== Available data
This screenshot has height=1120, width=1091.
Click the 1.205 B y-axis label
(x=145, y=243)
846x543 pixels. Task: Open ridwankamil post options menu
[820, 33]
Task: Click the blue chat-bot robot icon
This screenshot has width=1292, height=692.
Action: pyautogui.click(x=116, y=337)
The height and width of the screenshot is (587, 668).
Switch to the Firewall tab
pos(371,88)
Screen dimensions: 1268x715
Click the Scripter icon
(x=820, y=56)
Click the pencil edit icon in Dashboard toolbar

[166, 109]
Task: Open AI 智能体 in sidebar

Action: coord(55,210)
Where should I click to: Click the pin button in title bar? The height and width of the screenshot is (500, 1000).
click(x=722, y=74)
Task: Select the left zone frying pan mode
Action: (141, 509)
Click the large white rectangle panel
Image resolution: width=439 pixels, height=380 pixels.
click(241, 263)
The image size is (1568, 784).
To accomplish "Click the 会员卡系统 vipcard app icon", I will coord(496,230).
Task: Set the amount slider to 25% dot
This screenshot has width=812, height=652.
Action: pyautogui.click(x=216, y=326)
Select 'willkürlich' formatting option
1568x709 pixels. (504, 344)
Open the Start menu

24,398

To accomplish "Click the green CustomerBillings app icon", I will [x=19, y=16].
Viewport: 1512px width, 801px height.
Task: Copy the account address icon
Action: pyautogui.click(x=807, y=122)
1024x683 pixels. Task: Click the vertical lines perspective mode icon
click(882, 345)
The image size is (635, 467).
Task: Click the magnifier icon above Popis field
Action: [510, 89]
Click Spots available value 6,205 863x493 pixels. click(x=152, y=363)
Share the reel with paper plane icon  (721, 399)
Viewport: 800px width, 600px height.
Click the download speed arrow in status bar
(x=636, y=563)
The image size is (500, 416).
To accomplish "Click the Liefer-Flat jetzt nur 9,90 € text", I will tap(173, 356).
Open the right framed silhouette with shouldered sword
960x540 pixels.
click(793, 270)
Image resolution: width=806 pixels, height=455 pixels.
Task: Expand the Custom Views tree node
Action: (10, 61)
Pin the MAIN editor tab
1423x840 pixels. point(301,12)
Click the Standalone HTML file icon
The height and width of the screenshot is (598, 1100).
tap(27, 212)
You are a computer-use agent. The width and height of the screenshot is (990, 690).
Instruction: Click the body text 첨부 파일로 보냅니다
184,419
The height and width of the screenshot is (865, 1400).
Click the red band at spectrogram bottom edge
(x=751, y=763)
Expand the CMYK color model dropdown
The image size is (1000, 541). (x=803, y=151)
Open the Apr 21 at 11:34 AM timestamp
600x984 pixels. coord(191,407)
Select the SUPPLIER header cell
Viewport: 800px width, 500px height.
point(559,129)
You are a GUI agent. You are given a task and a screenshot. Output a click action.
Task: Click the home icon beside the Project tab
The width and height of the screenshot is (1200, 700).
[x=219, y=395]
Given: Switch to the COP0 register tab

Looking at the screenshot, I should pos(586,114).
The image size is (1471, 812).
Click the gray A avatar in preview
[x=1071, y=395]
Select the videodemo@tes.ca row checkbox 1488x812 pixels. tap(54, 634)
====
Start at the first line of the data above. Stop after the line containing "Open the right", reproducing each line exactly and adding nothing.

**Answer space:**
This screenshot has height=1120, width=1091.
Click the 1.205 B y-axis label
(x=145, y=243)
846x543 pixels. Task: Open ridwankamil post options menu
[820, 33]
Task: Click the blue chat-bot robot icon
This screenshot has width=1292, height=692.
Action: pyautogui.click(x=116, y=337)
The height and width of the screenshot is (587, 668).
Switch to the Firewall tab
pos(371,88)
Screen dimensions: 1268x715
Click the Scripter icon
(x=820, y=56)
Click the pencil edit icon in Dashboard toolbar

[166, 109]
Task: Open AI 智能体 in sidebar

Action: coord(55,210)
Where should I click to: Click the pin button in title bar? The height and width of the screenshot is (500, 1000).
click(x=722, y=74)
Task: Select the left zone frying pan mode
Action: (141, 509)
Click the large white rectangle panel
Image resolution: width=439 pixels, height=380 pixels.
click(241, 263)
The image size is (1568, 784).
To accomplish "Click the 会员卡系统 vipcard app icon", I will coord(496,230).
Task: Set the amount slider to 25% dot
This screenshot has width=812, height=652.
Action: pyautogui.click(x=216, y=326)
Select 'willkürlich' formatting option
1568x709 pixels. (504, 344)
Open the Start menu

24,398

To accomplish "Click the green CustomerBillings app icon", I will [x=19, y=16].
Viewport: 1512px width, 801px height.
Task: Copy the account address icon
Action: pyautogui.click(x=807, y=122)
1024x683 pixels. Task: Click the vertical lines perspective mode icon
click(882, 345)
The image size is (635, 467).
Task: Click the magnifier icon above Popis field
Action: [510, 89]
Click Spots available value 6,205 863x493 pixels. click(x=152, y=363)
Share the reel with paper plane icon  (721, 399)
Viewport: 800px width, 600px height.
Click the download speed arrow in status bar
(x=636, y=563)
The image size is (500, 416).
To accomplish "Click the Liefer-Flat jetzt nur 9,90 € text", I will tap(173, 356).
Open the right framed silhouette with shouldered sword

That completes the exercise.